Resultados e discussão

Obteve-se um total de 337 questionários respondidos, equivalente a 44,2% da população (o total esperado era de 762). Para esta análise, excluíram-se seis formulários, nos quais os alunos assinalaram “Não desejo participar da pesquisa” ao final do Registro de Consentimento. E, para concentrar a análise no grupo que deve, por Lei, ter acesso ao ensino sobre História e Cultura Afro-Brasileira, foram desconsideradas as respostas obtidas na licenciatura. Assim, em números absolutos, serão trabalhados neste artigo 306 respostas aos questionários.

O grupo pesquisado precisa ser analisado inicialmente sob a perspectiva da idade, pois diferem muito as percepções e o volume de dados.

Responderam ao questionário 236 discentes que estudam nos turnos matutino e vespertino e 70 no noturno. Do total, nove invalidaram a resposta quanto ao ano em que nasceram, pois registraram 2023, 2022, 2021 e 1900. Eliminando-se esses nove, verifica-se, nos cursos da noite, grande diversidade de idades: o mais velho assinalou 1965 como ano de nascimento e o mais jovem, 2004. Quanto aos alunos que cursam o Técnico Integrado ao Ensino Médio nos turnos da manhã e da tarde, uma pessoa declarou ter nascido em 1978; duas em 1992; e as demais entre 2002 e 2008.

Entre os alunos dos cursos noturnos, 70% declararam residir na cidade de Duque de Caxias; 22,85%, em outras cidades da Baixada Fluminense; e 7,14%, na cidade do Rio de Janeiro. Entre os alunos dos turnos matutino e vespertino, 58,47% são oriundos da cidade onde se situa o câmpus; 17,79%, de outras cidades da Baixada; 22,03%, do Rio de Janeiro; e 1,69%, de outra região não listada entre as anteriores. Verifica-se o quanto o câmpusacolhe pessoas da própria região. Isso favoreceria, por exemplo, um trabalho de investigação sobre o espaço em que vivem. Por outro lado, não se pode esquecer de atentar para mecanismos que permitam a permanência de alunos que se deslocam de cidades distantes, tarefa que despende mais tempo quando comparado com os moradores da cidade de Duque de Caxias. Assim, é preciso avaliar, para esse aluno, tempo de viagem e se há gratuidade em todos os meios de transporte, por exemplo.

À noite, 61,42% dos respondentes se declararam do gênero feminino; 35,71%, masculino e 2,85% assinalaram “Prefiro não responder”, como se verifica no Gráfico 1.

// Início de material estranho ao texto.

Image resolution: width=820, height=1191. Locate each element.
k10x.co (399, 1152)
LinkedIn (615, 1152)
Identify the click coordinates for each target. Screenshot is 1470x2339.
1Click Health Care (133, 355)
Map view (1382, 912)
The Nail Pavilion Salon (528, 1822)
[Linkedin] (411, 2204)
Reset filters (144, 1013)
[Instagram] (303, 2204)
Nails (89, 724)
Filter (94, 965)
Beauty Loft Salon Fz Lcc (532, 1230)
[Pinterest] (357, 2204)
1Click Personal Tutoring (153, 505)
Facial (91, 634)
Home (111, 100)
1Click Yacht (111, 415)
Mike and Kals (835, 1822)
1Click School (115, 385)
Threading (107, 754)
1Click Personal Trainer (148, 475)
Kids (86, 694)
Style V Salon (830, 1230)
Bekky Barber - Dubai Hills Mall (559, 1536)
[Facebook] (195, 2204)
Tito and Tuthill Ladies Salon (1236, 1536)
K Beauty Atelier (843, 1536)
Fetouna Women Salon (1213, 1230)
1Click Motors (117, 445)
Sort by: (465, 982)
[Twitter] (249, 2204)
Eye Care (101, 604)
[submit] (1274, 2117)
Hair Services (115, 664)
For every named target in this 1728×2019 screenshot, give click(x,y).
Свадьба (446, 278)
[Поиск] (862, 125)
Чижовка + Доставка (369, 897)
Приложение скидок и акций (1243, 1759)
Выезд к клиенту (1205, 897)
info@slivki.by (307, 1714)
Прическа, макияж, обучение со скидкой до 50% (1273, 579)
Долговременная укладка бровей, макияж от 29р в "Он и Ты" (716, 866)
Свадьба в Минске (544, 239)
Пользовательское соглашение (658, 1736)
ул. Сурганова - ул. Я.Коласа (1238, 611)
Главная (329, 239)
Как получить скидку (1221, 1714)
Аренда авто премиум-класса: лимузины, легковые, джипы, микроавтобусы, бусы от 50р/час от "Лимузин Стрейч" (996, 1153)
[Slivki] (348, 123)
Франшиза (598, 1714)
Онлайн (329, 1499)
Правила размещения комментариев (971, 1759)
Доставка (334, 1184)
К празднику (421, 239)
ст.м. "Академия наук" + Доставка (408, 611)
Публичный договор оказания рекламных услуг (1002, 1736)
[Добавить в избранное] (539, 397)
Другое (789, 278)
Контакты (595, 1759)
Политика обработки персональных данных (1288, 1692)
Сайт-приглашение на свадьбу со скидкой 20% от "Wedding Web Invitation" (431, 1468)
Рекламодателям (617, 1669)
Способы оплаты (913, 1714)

Gráfico 1: Gênero nos cursos noturnos (em %)

Entre os alunos que estudam de manhã ou à tarde, 54,23% assinalaram o gênero feminino; 42,37%, o masculino; 2,11% assinalaram a opção “Outro”; e 1,27%, “Prefiro não responder”. Nesse aspecto, importa construir um espaço que acolha a maioria feminina (estruturalmente, por exemplo, em números de banheiros) e que permita liberdade e expressão aos que não se julgam atendidos pela nomenclatura “feminino x masculino”.

Gráfico 2: Gênero nos cursos diurnos (em %)

Racialmente, o curso noturno se distribui da seguinte forma: entre quem se declarou do gênero feminino, 2,32% estão no grupo das indígenas (equivalente a uma respondente); 23,25%, brancas; 48,83%, pardas; 25,58%, pretas – como se pode verificar no Gráfico 3. Entre os que declararam gênero masculino, 32%, brancos; 52%, pardos; 16%, pretos. Os dois respondentes que assinalaram “Prefiro não responder”, quando perguntados sobre o gênero, correspondem a um(a) pardo(a) e a um(a) preto(a), em números absolutos.

Gráfico 3: Autoidentificação racial das alunas dos cursos noturnos (em %)

A coleta de dados quanto à autoidentificação racial permite diferentes frentes de trabalho. Uma delas tem relação com os fatores externos que prejudicam o engajamento no processo de estudo. Veja-se que, entre os adultos do turno da noite, o grupo majoritário é feminino e negro. Porém é preciso destacar que, entre as mulheres, há mais pretas que brancas e muito mais pardas que brancas. Observe-se que o grupo feminino atendido pelos cursos ofertados à noite é predominantemente negro. Da mesma forma ocorre com os do gênero masculino, com apenas uma diferença: os pretos estão em menor quantidade que os brancos. Se analisados pretos e pardos, então o número de negros ultrapassa o de brancos. Contudo, se apenas comparado ao grupo de pretos, vê-se que estes estão em menor número.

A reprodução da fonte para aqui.